CABIN FEVER – Trevis Zariwny
I ragazzi sono ragazzi, si sà. Raccogliete un gruppetto di maschietti schiavi degli ormoni, femminucce pronte a mostrarla e (nelle blande intenzioni) non darla; catapultateli nella canonica baita in montagna … cosa pensate combineranno? Diciamo che se arricchite il territorio montano con una sfilza di freaks e fate bussare alla loro porta un uomo grondante sangue, magari la vicenda è pronta a prendere una piega diversa.
Sono passati quindici anni dal Cabin Fever diretto dall’allora esordiente Eli Roth, e Hollywood sancisce che si tratta della corretta quantità di tempo necessaria a far decantare un remake. O semplicemente non si sa più in che (putrida) pozza pescare? Ridotto a produttore esecutivo, Roth osserva da lontano questo rifacimento che non è null’altro che una copia carbone dell’originale rivestito in salsa hollywood, per cui con un livello di patinatura che spazza via l’atmosfera malata dell’originale e indora la pillola con i gusti recenti. Pillola o supposta?

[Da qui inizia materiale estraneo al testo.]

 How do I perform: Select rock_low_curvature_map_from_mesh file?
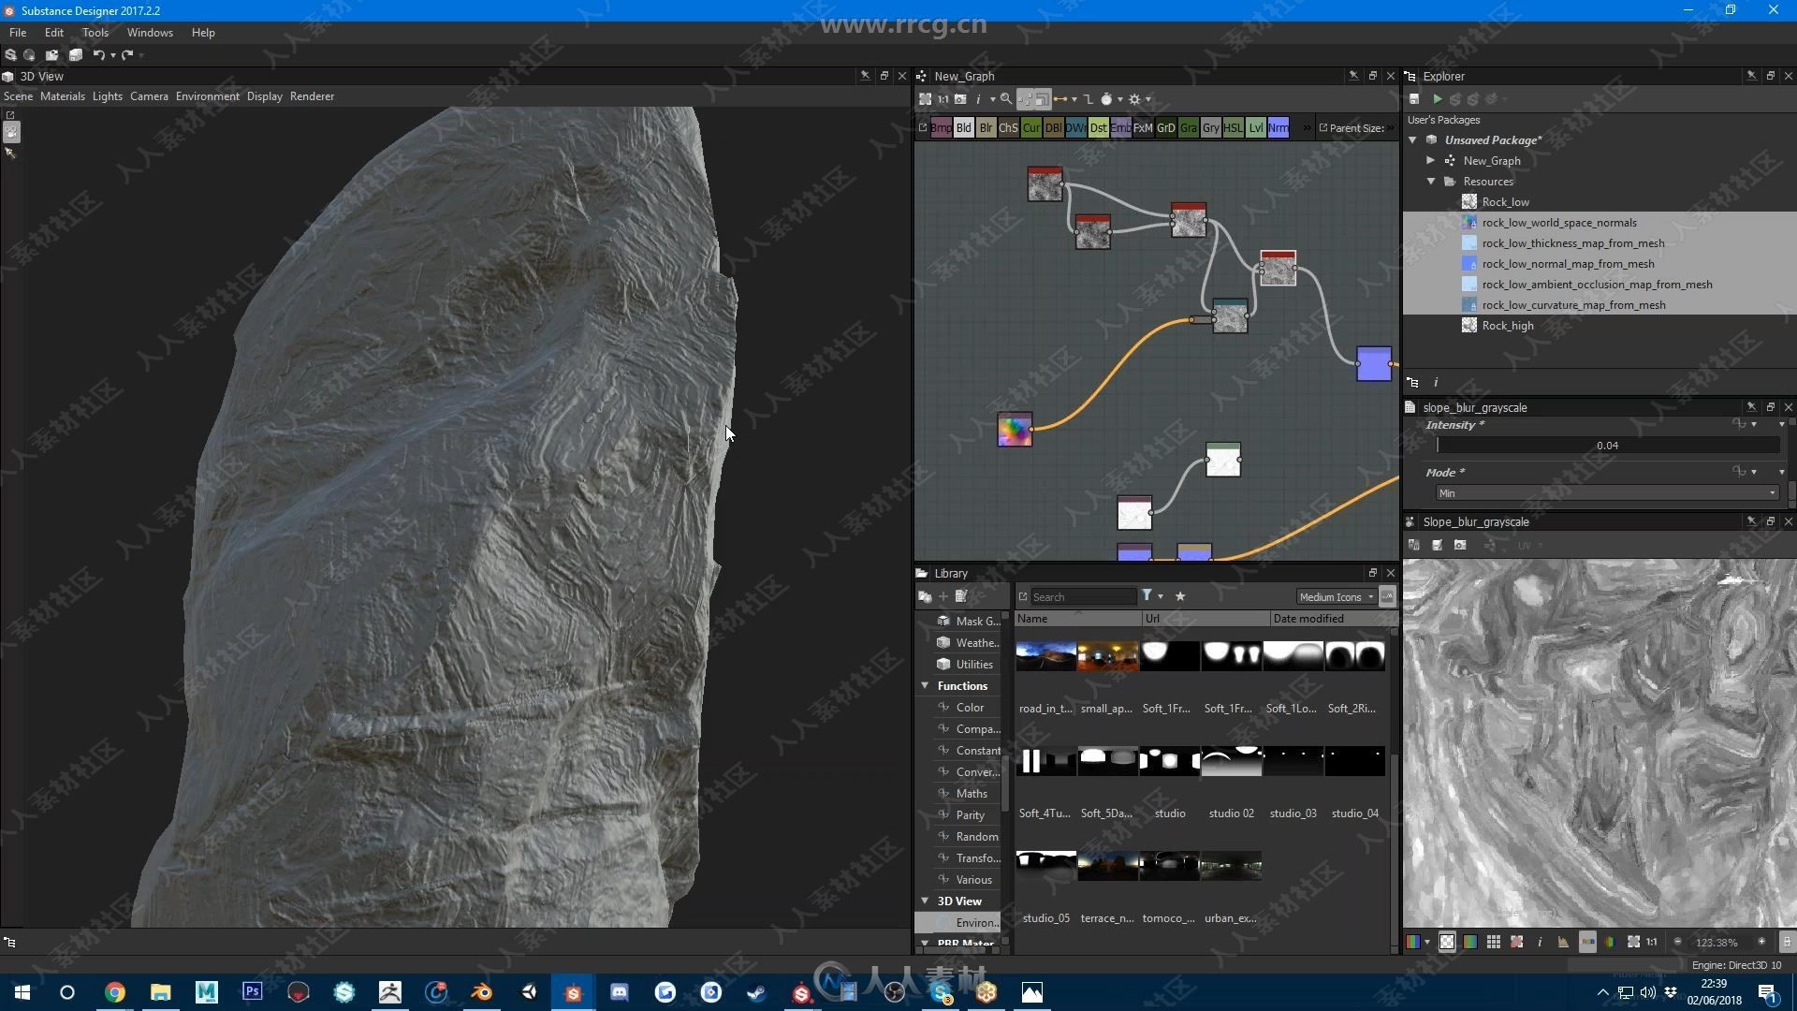1571,303
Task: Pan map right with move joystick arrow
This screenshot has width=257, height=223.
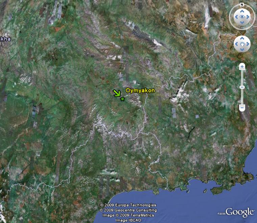Action: point(248,44)
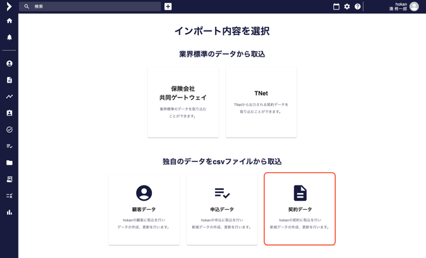
Task: Open the customer account circle icon in sidebar
Action: point(9,64)
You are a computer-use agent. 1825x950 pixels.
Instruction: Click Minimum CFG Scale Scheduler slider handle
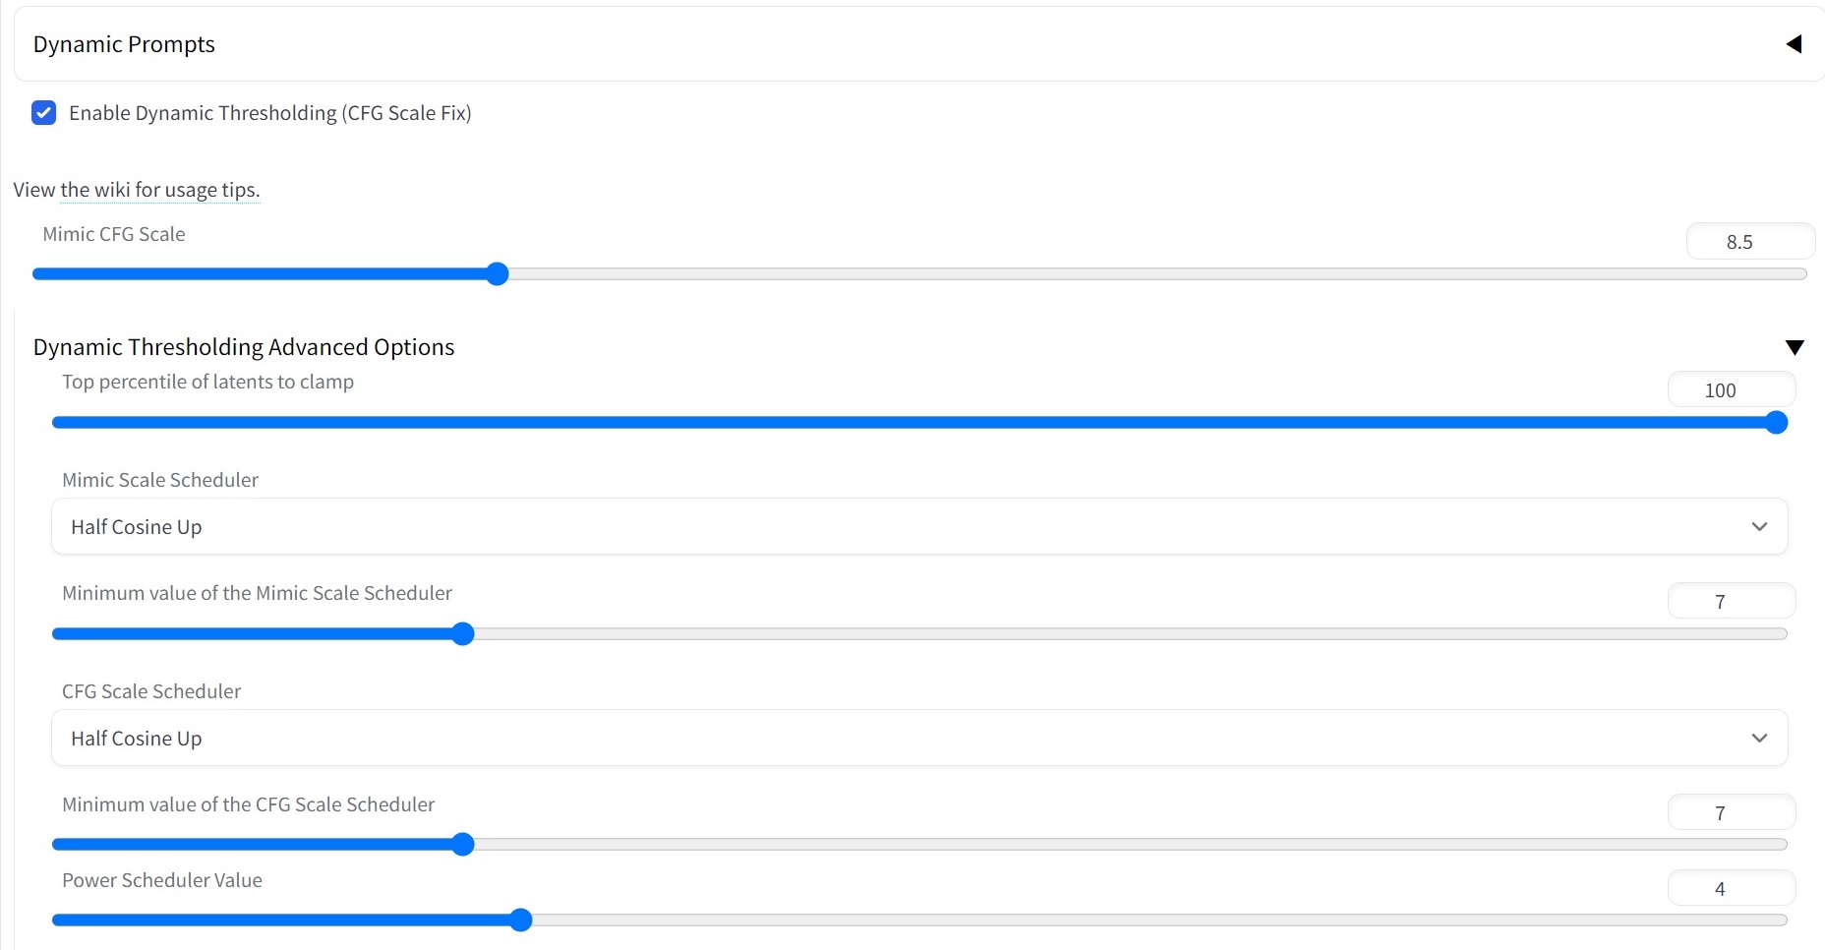pyautogui.click(x=463, y=845)
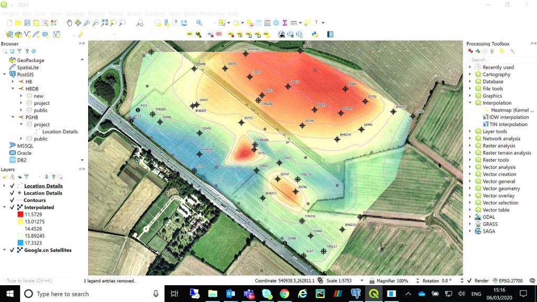The image size is (537, 302).
Task: Activate the Zoom In tool
Action: 86,23
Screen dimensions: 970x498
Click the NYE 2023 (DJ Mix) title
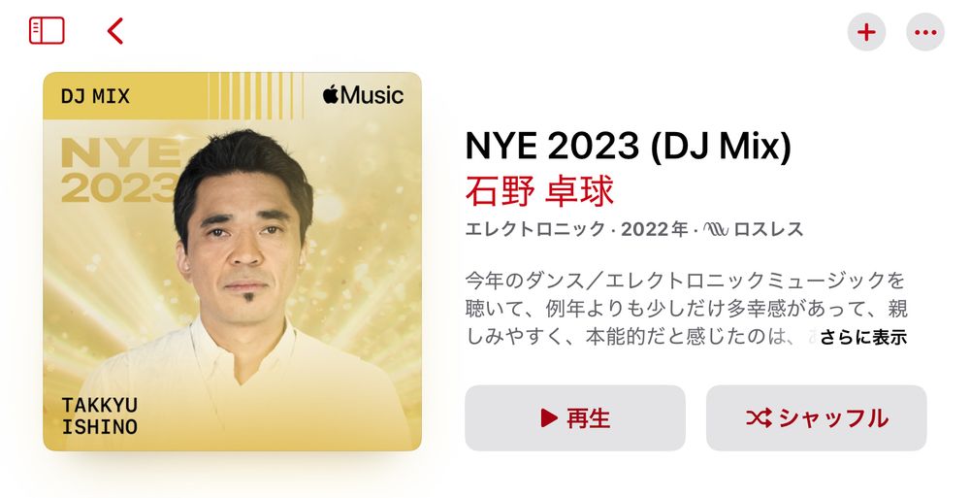click(x=628, y=147)
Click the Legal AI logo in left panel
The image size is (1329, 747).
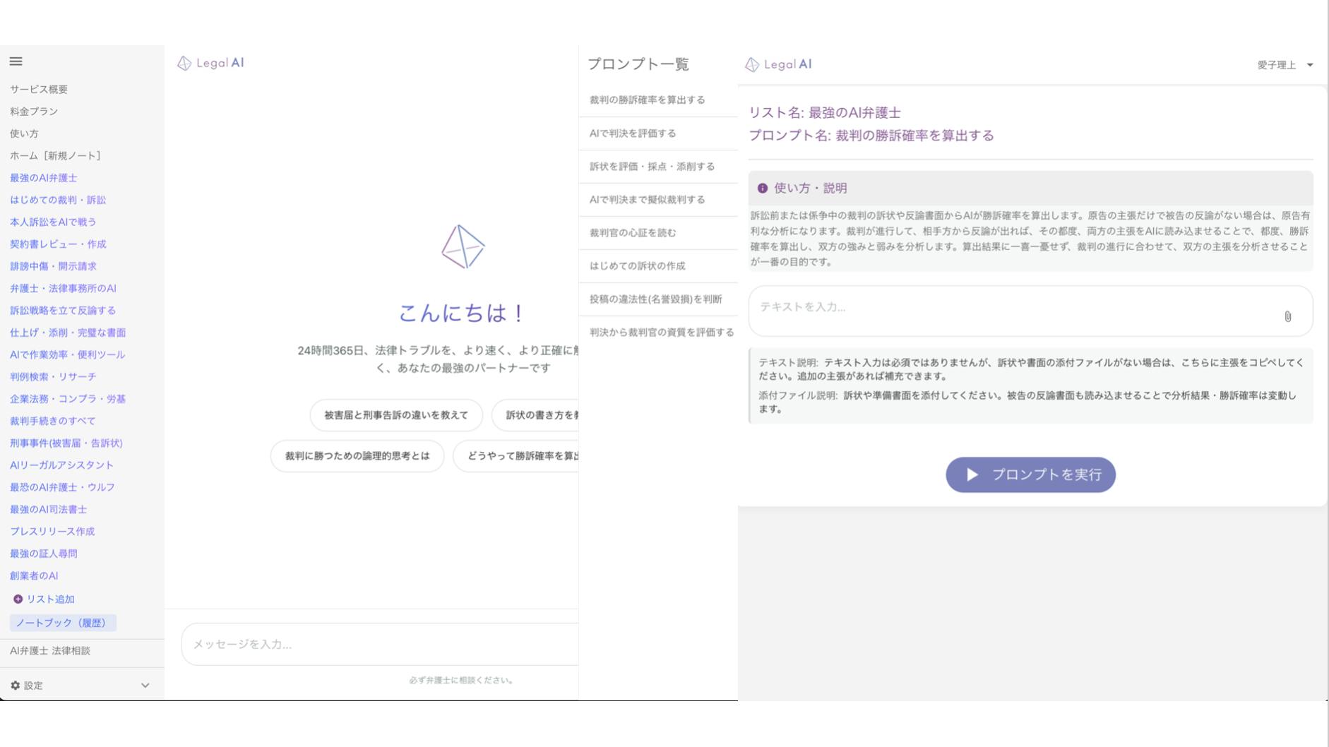[210, 63]
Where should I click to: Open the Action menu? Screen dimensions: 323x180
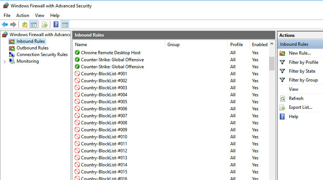coord(23,15)
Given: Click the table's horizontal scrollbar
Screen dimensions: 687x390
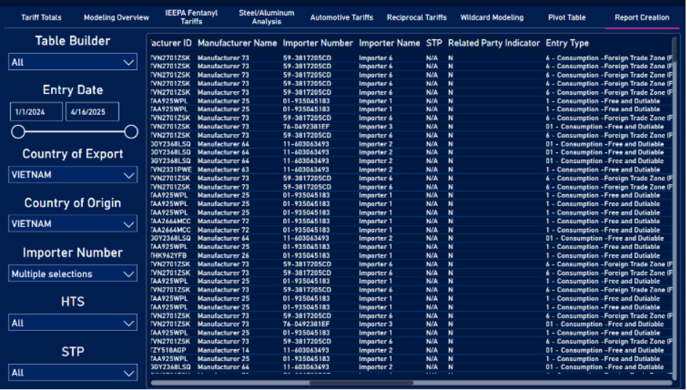Looking at the screenshot, I should coord(361,382).
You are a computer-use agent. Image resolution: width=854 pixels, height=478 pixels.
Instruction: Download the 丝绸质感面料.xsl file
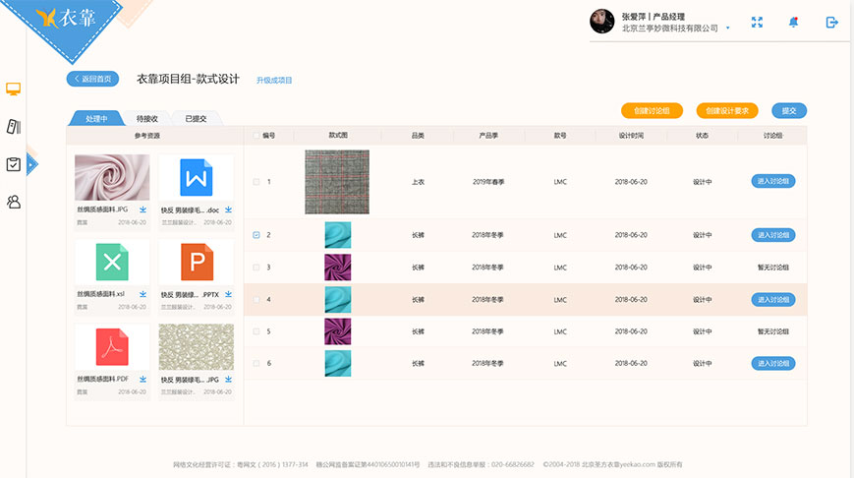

Lo sconosciuto Travis Zariwny compie il suo dovere, porta a casa il compitino, attualizza qualche scena solleticando i piaceri masochistici degli spettatori ma, zappando via il senso di disagio del film diretto da Eli Roth, annacqua il sangue con il miele, dimenticando (volontariamente) la principale peculiarità di Cabin Fever. Da gettar via? Direi di no, ma se lo guardate dategli il peso che merita.